My excitement at the idea of growing cone snails in the laboratory was quickly tempered by the lack of literature on their developmental biology – the result of the minute size of early life stages, which makes them virtually impossible to spot on the reef, and the difficulty to culture them in captivity. Culturing molluscs in the laboratory is notoriously challenging. Most species breed once a year and lay eggs from which small, planktonic larvae emerge. In most cases, the larvae must feed on microalgae for several days, weeks or even months before settlement. In addition, most species require specific cues (biological, physical or chemical) to initiate settlement, which is followed by metamorphosis. This process drives the transition from free-swimming larva to benthic juvenile and is marked by high mortality rates, even in well established aquaculture facilities. While rearing methods have been developed for several species of commercial interest (such as scallops, oysters or mussels), the bulk of literature on cone snail culture is limited to the work of Perron in the early 1980’s. However, the difficulty to reproduce these experiments has limited subsequent studies to the exploration of embryonic and larval stages, leaving a significant knowledge gap.
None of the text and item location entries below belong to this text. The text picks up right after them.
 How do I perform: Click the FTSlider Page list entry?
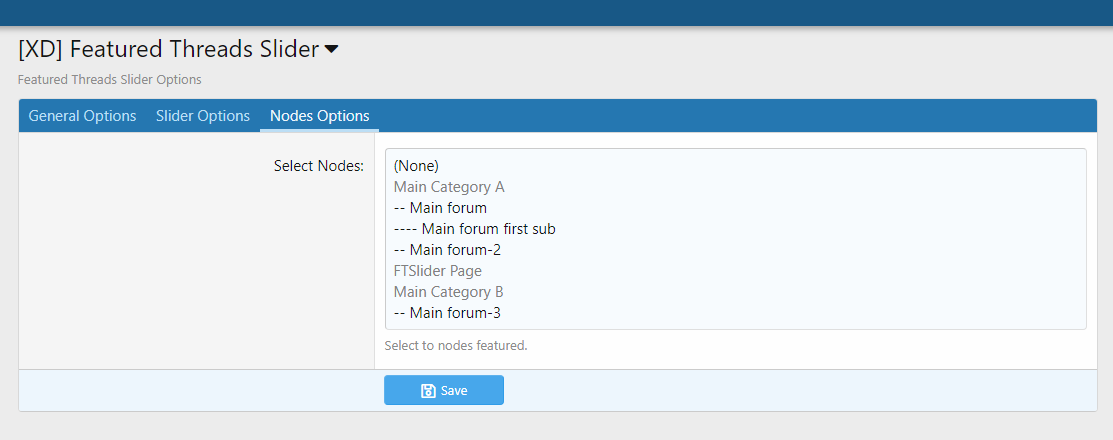pos(437,271)
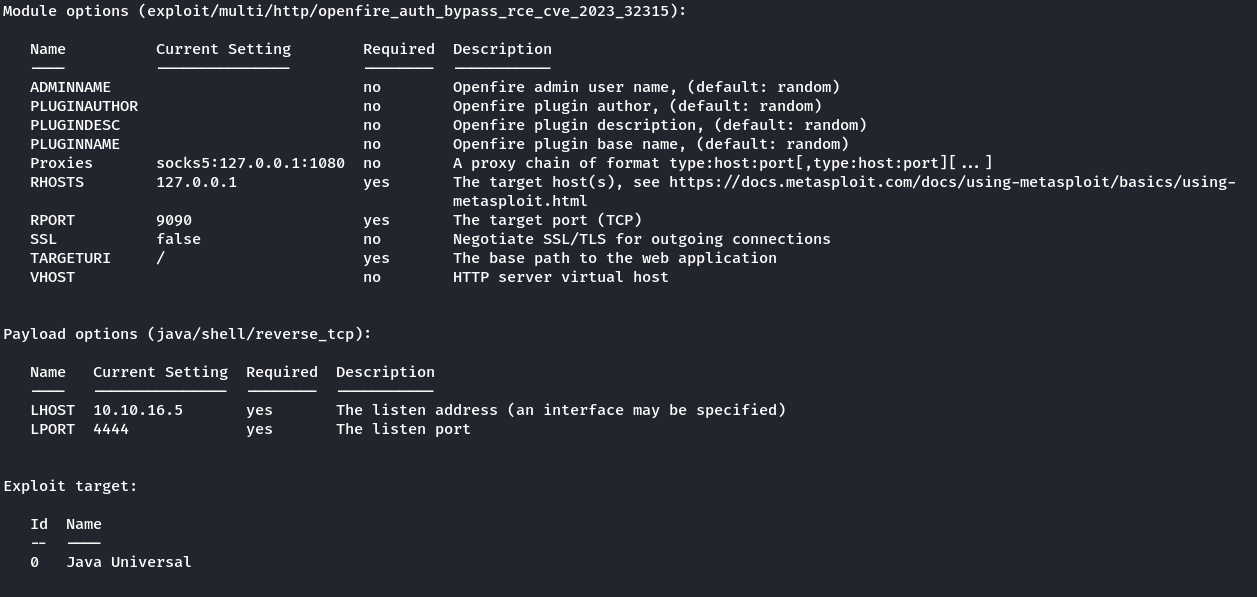Click the TARGETURI slash value
Image resolution: width=1257 pixels, height=597 pixels.
coord(161,258)
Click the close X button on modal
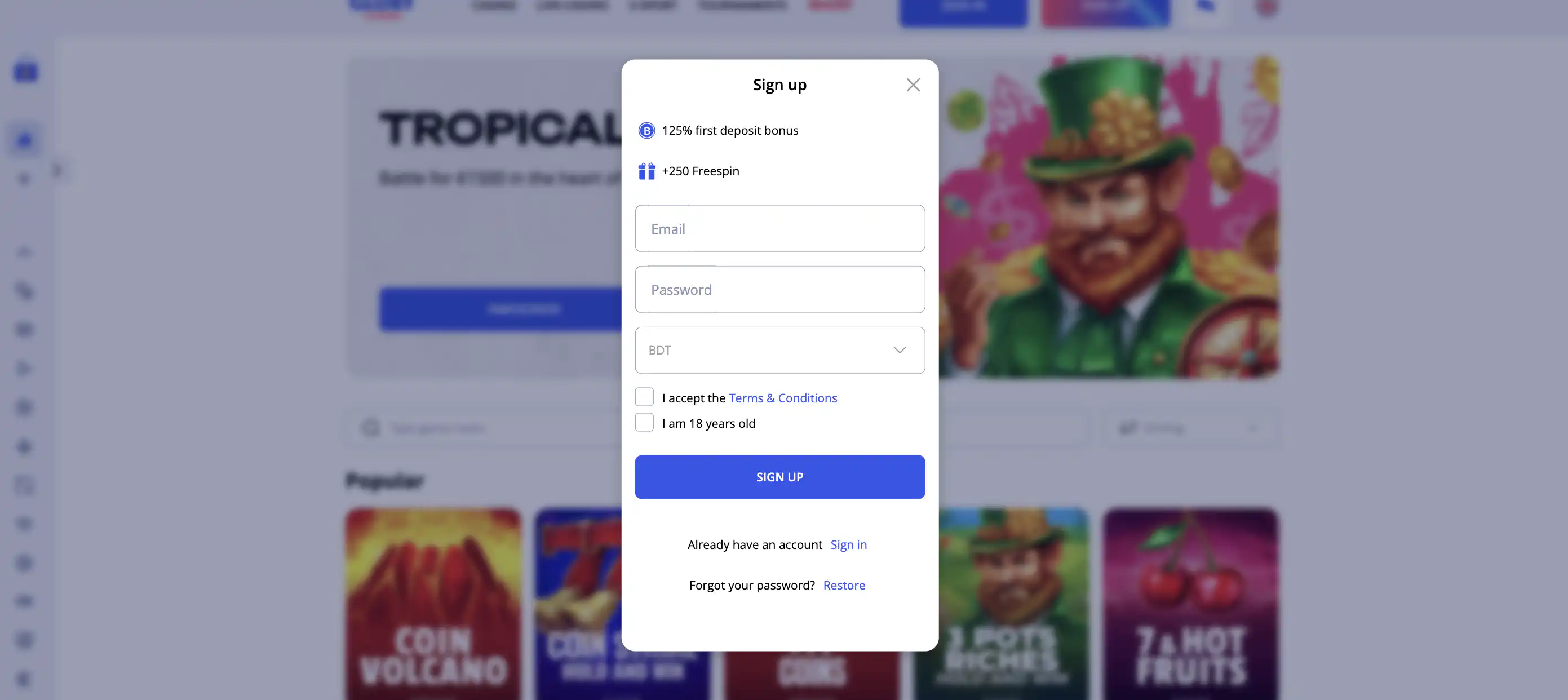Image resolution: width=1568 pixels, height=700 pixels. tap(913, 84)
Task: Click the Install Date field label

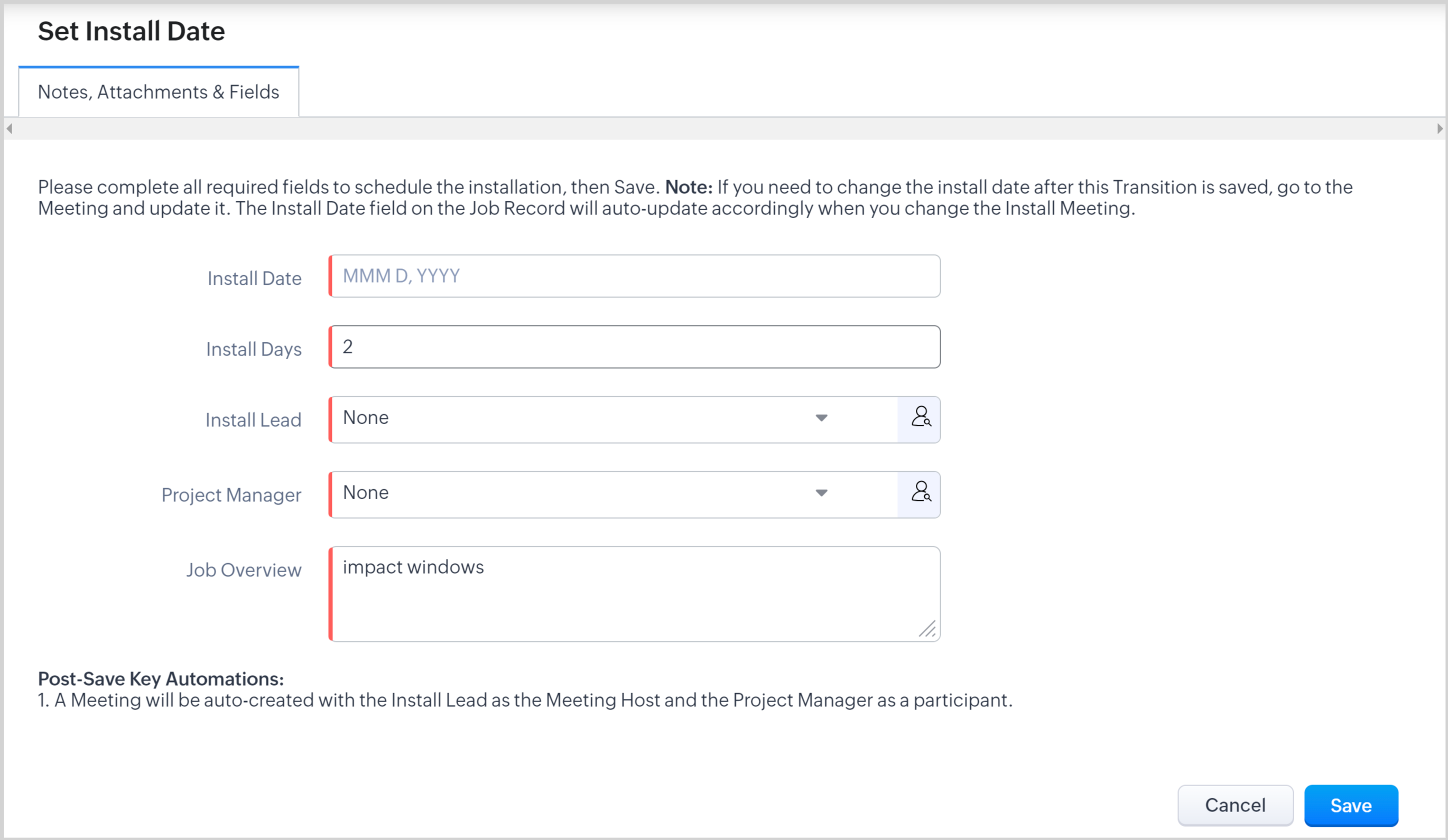Action: (x=255, y=278)
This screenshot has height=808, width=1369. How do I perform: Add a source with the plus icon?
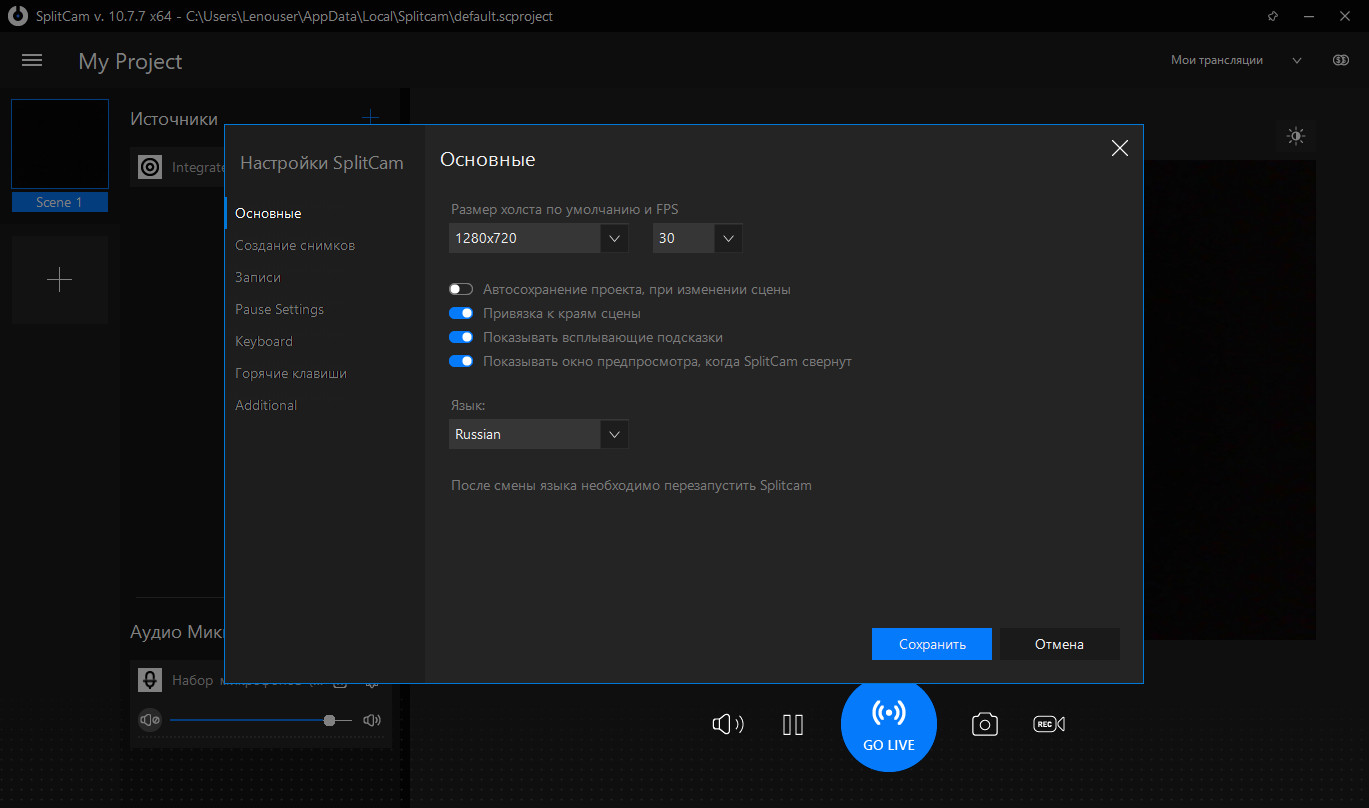tap(370, 118)
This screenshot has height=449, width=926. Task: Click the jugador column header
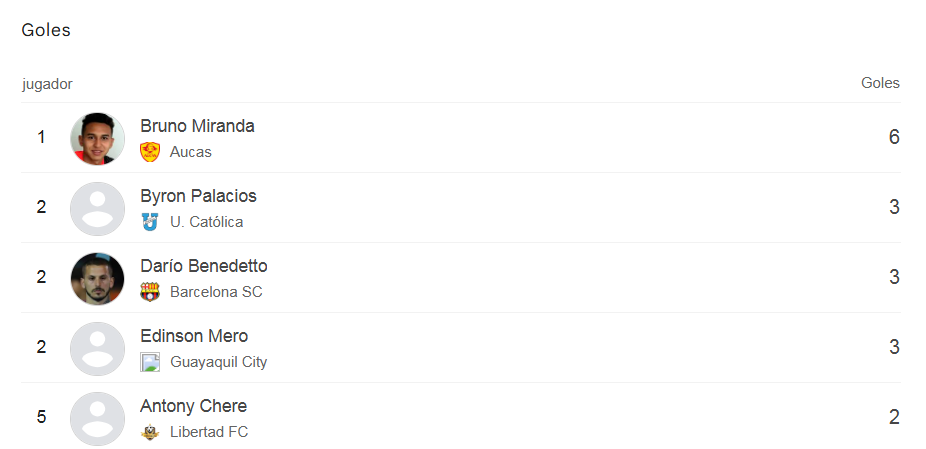[47, 84]
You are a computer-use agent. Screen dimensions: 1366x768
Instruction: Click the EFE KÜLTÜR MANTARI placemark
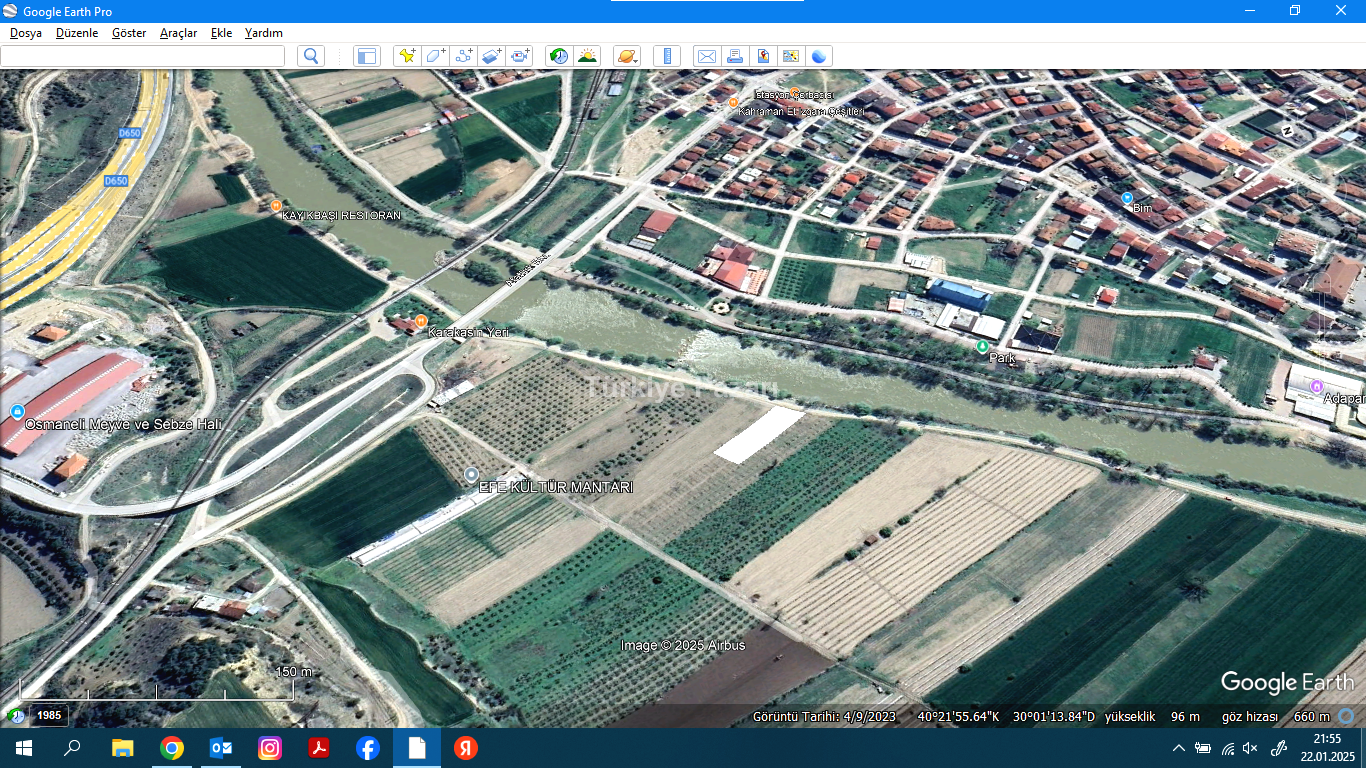pyautogui.click(x=472, y=475)
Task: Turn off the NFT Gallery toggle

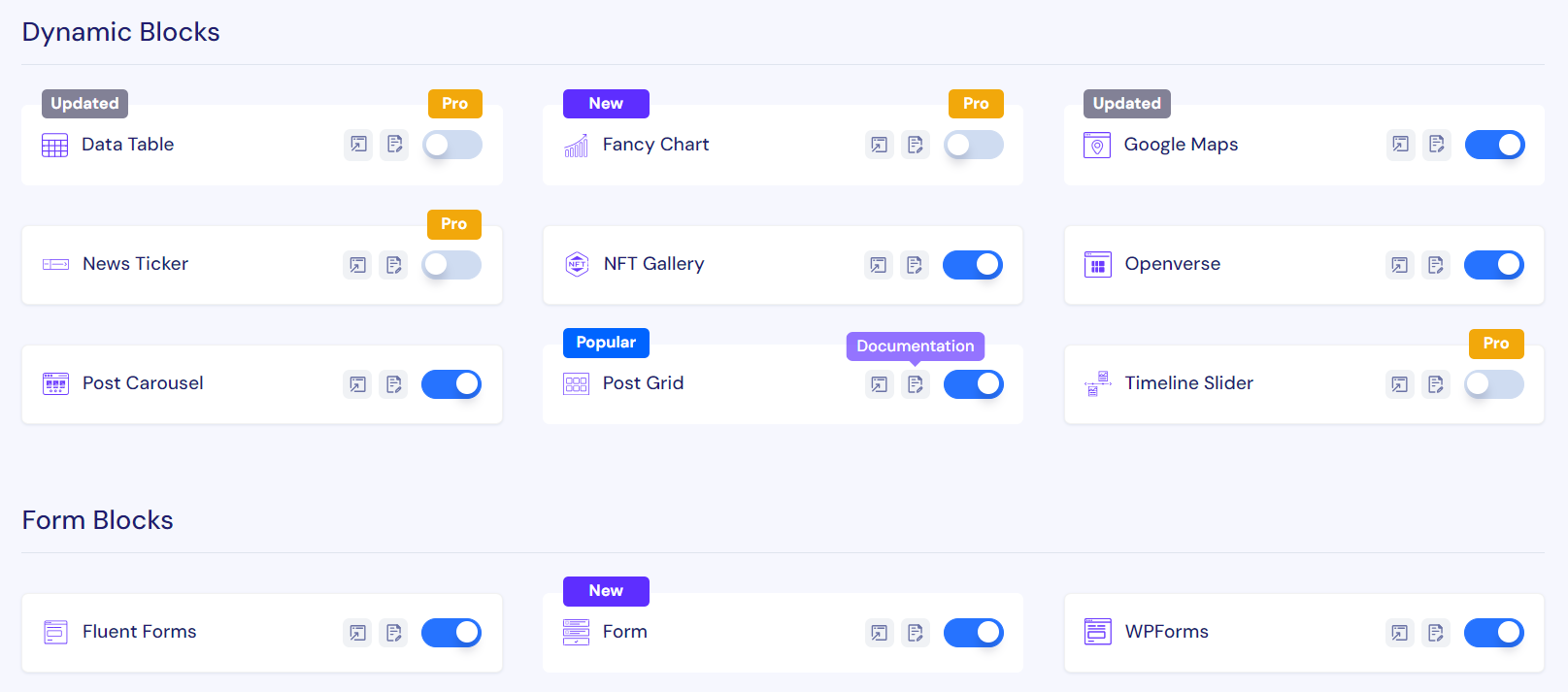Action: tap(973, 265)
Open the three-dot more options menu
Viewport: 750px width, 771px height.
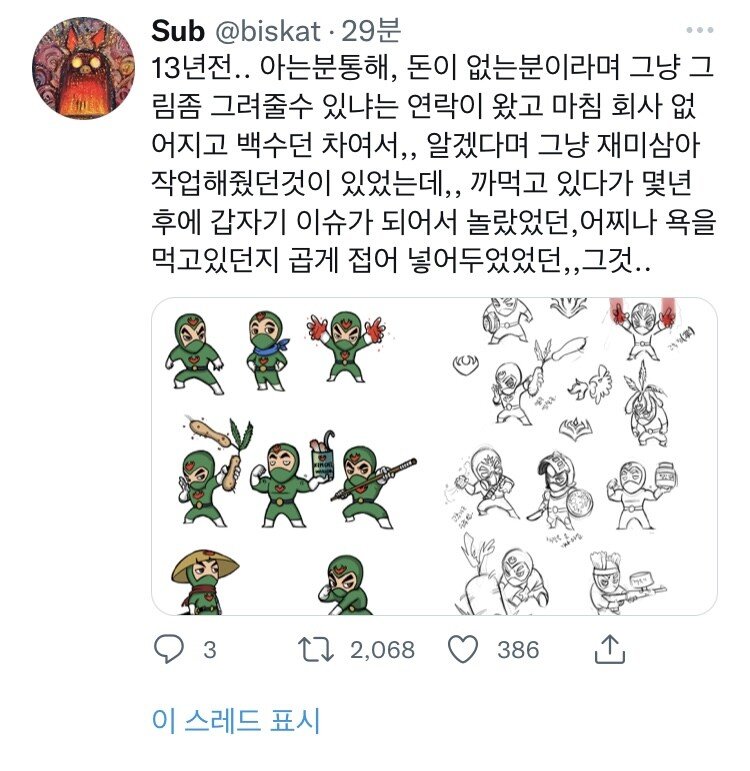699,30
But my curiosity was piqued when I came across a study from the late 80’s in which the authors suggested that Conus magus – source of the FDA-approved analgesic Prialt® – may experience an ontogenetic dietary shift from worm- to fish-hunting, based on the discovery of worm remnants in the stomach of wild-caught juveniles. Remarkably, over 30 years later, empirical evidence was still lacking due to the difficulty to access or culture early juveniles, prompting me to focus my efforts on this extensively-studied species. It was only 1.5 years later, in February 2020, that I witnessed the first successful metamorphosis of a cone snail larva into a benthic juvenile, a single individual out of 500 larvae that had been nurtured for several weeks. A few months (and many endless nights in the aquarium room) later this number grew to over a hundred juveniles – finally enough to carry out behavioural, histological, transcriptomic and proteomic studies. For the first time, this work provides empirical evidence for the shift from worm- to fish-hunting in Conus magus, which was marked by coordinated behavioural, morphological and molecular changes. While adults rely on a set of paralytic venom peptides and a hooked harpoon to quickly immobilise and tether fish, juveniles feed exclusively on small polychaete worms using a unique venom repertoire that induces hypoactivity. Our results show how laboratory-reared specimens can provide a valuable insight into the ecology of secretive life stages. Additionally, this work showcases juvenile cone snails as a rich and unexplored source of novel bioactive peptides, even in extensively-studied species. We hope that the ability to rear cone snails in the laboratory will provide a sustainable access to specimens for research facilities and the ornamental trade, reducing the toll on wild populations which are under the growing threat of habitat loss and destruction.